BTW, Ambush, if there’s one thing I’ve learned in over a decade of trying to research Historical Jesus and try to form solid conclusions, it’s that nothing about HJ can be stated as “FACT.” It’s a field of study which is maddeningly speculative with a subject who is all but untouchable. People who go around hollering “MYTH” in a completely unequivocal matter are really on no better ground (and frankly are taken no more seriously) than fundies who won’t accept anything but absolute literalism. Take it from a former loudmouth. I got my ass handed to me in a bucket more than once by Religion professors and Catholic priests who taught me just how much I didn’t know.

That’s not even to say that you’re necessarily wrong, but don’t get the idea that you’ve got this all figured out. Nobody does. I wish I had a dollar for every time I thought i had it figured out or that some author had convinced me his model was correct (Crossan, for instance). But then someone else always comes along and opens some other can of worms and sounds equally plausible.
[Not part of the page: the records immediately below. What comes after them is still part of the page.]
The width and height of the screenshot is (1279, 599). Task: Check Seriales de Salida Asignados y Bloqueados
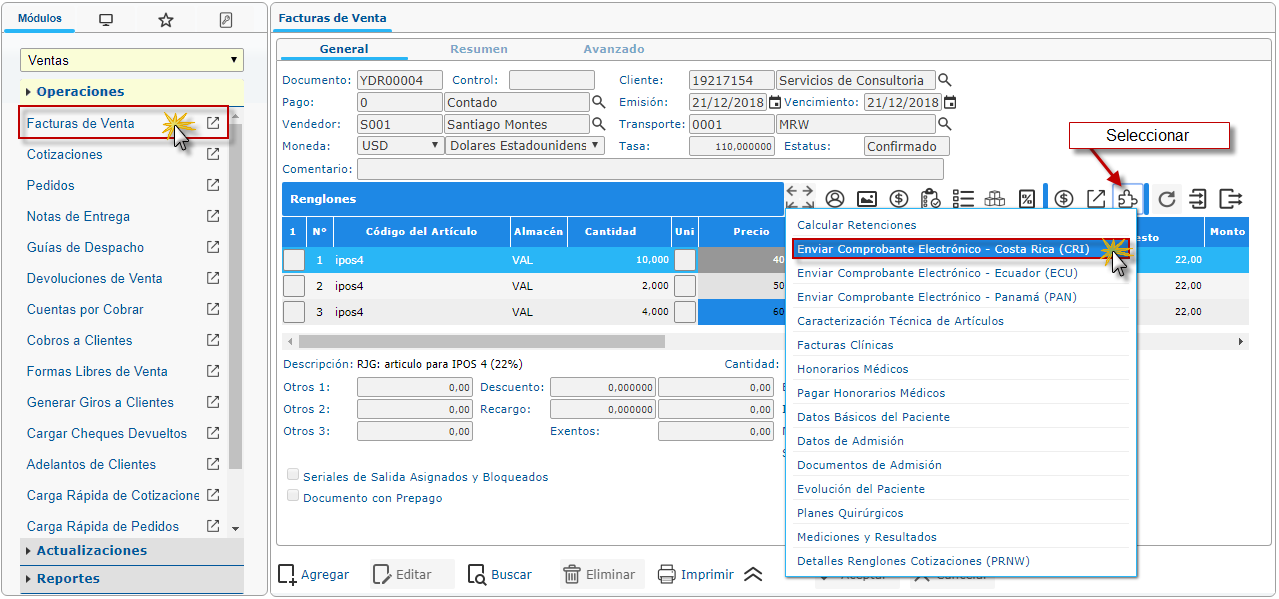pos(293,475)
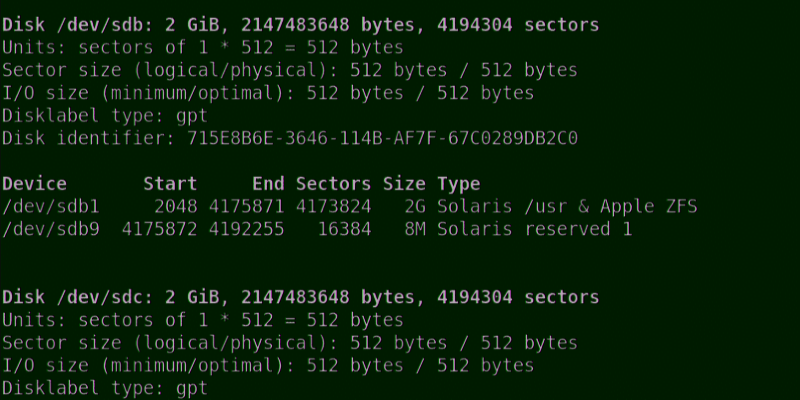
Task: Click the 'Size' column header
Action: coord(405,184)
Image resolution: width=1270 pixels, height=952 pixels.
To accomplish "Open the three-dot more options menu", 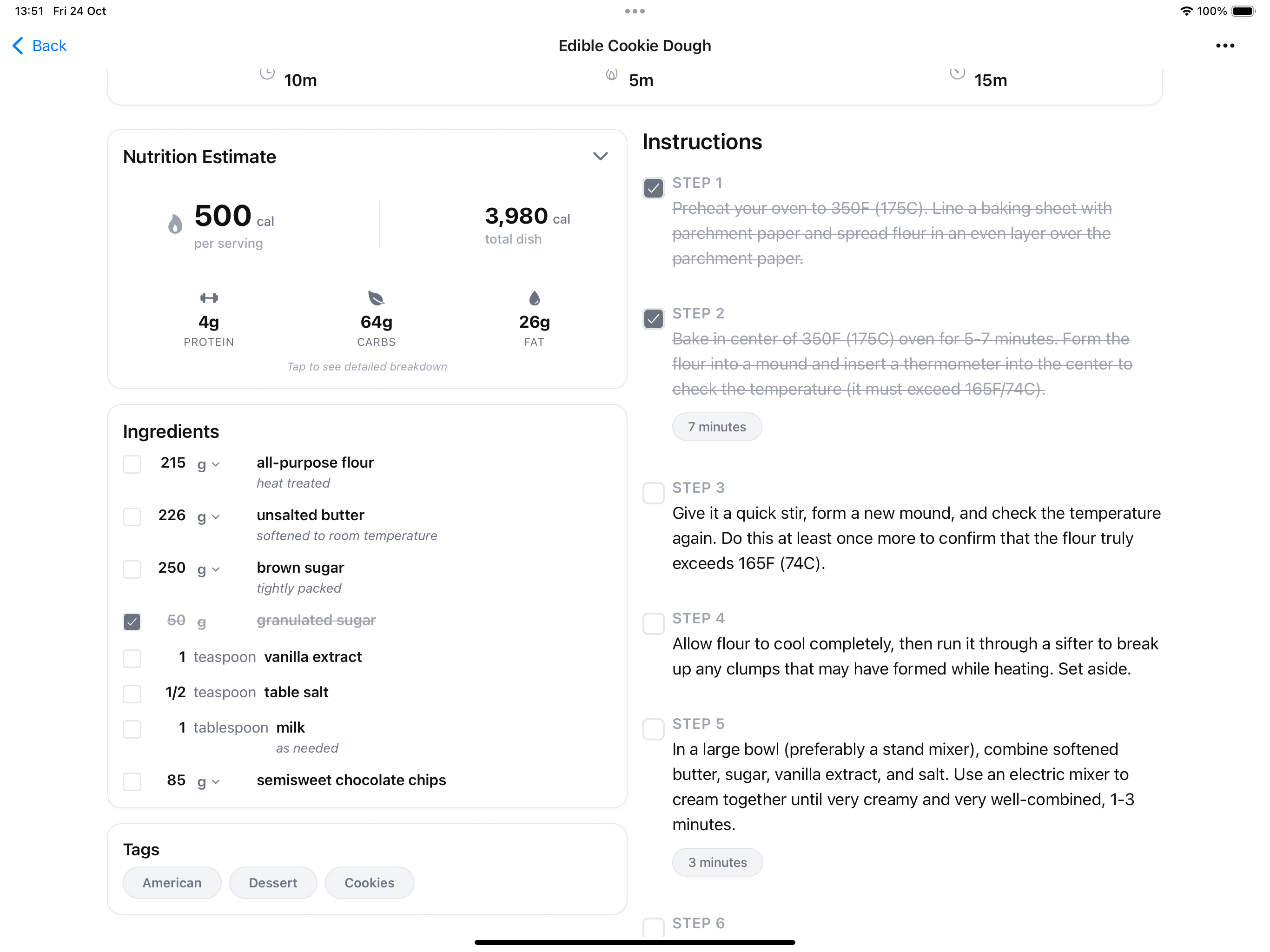I will (x=1224, y=46).

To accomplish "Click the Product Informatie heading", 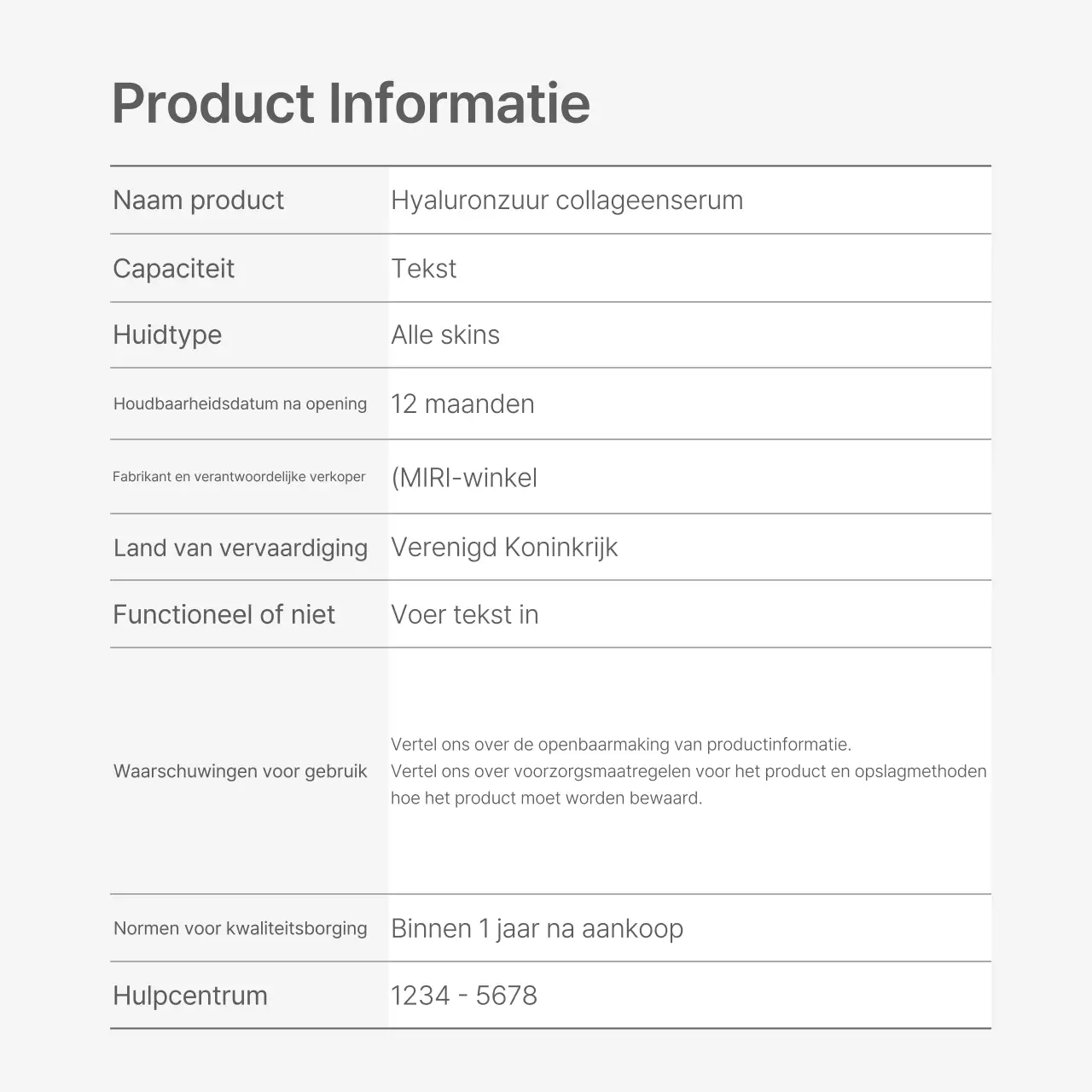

The best we can do at this point is educated guesses and hypothetical models. Anyone who says they KNOW what the truth is either isn’t being honest or has a naive understanding of the scholarship.

Hardly. I just think tha Jesus was a real man who preached a message, and after his death his followers grafted on ahistorical details of his life borrowed from other sources. Possibly some of those you mentioned.

Yep. Ambush claims to KNOW more than he possibly can about this matter.